Crollo via Persichetti, nessun colpevole

Per il crollo di via Persichetti, in cui persero la vita Amelio Zaccagno e Erminda Monti Vicentini la notte del 6 aprile 2009, non c'è nessun colpevole. La Cassazione rigetta il ricorso delle parti civili.

Per il crollo del palazzo di via Perchisetti, dove morirono 2 persone la notte del 6 aprile 2009, non c’è nessun colpevole.

La notte del terremoto del 6 aprile in via Persichetti persero la vita Erminda Monti Vicentini e Amelio Zaccagno.

Erminda monti

Nel processo le parti civili avevano fatto ricorso contro le assoluzioni nel secondo grado nei confronti dei due imputati per il crollo: Francesco Zaccagno e Maria Lidia Zaccagno, rispettivamente nelle vesti di rappresentante della ditta che fece i restauri del palazzo di via Persichetti nel 1985 e come committente.

La Cassazione adesso ha bocciato il ricorso delle parti civili, chiudendo così il caso di  via Persichetti.

Il ricorso era stato inoltrato dai familiari delle vittime, nel caso specifico i figli della signora Vicentini, solo ai fini degli effetti civililistici, dal momento che la Procura generale non aveva fatto ricorso contro l’assoluzione in Appello.

Dopo l’assoluzione il rappresentante dell’accusa chiese che i due imputati fossero scagionati.

Una delle vittime, Amelio Zaccagno, era il padre di Francesco, uno degli imputati.

Secondo la Cassazione, come per la sentenza di assoluzione in Appello, per il caso di via Persichetti non ci sarebbe un nesso di casualità tra i lavori effettuati nel 1985 e il crollo del 6 aprile 2009.

Va ricordato che, il palazzo di via Persichetti era un edificio molto antico, la cui costruzione risale a diversi secoli fa.

I lavori vennero effettuati successivamente a un altro evento sismico, quello del 1985 con epicentro nel cuore del Parco Nazionale d’Abruzzo.

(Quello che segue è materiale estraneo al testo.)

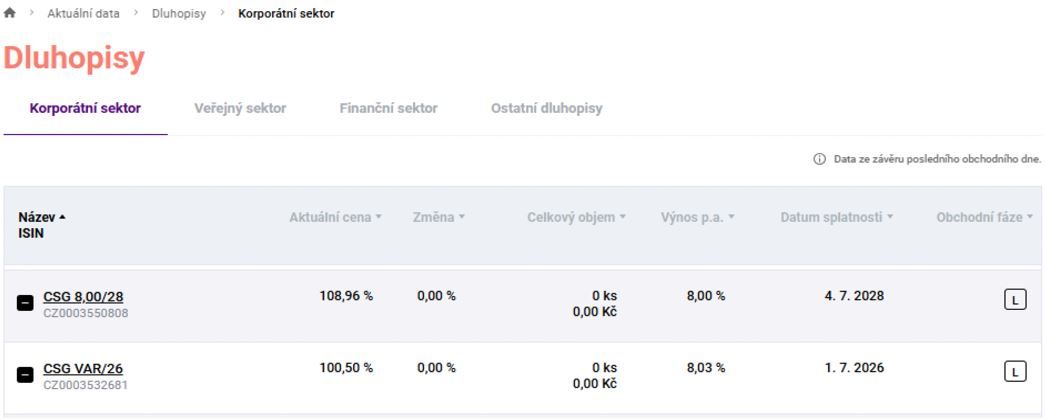Screen dimensions: 1046x420
Task: Open the CSG VAR/26 bond link
Action: click(83, 369)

Durante i lavori venne sostituita la copertura lignea del solaio.

Come riporta Il Centro, uno dei consulenti, l’ingegnere Andrea Cinuzzi, aveva affermato che la nuova copertura del solaio, che venne fatta in cemento, non aveva appesantito la struttura e dunque questo lavoro non ha avuto alcuna incidenza sulla tragedia.

Le difese sono state rappresentate dagli avvocati Antonio Milo, Roberto Madama, Claudio Verini.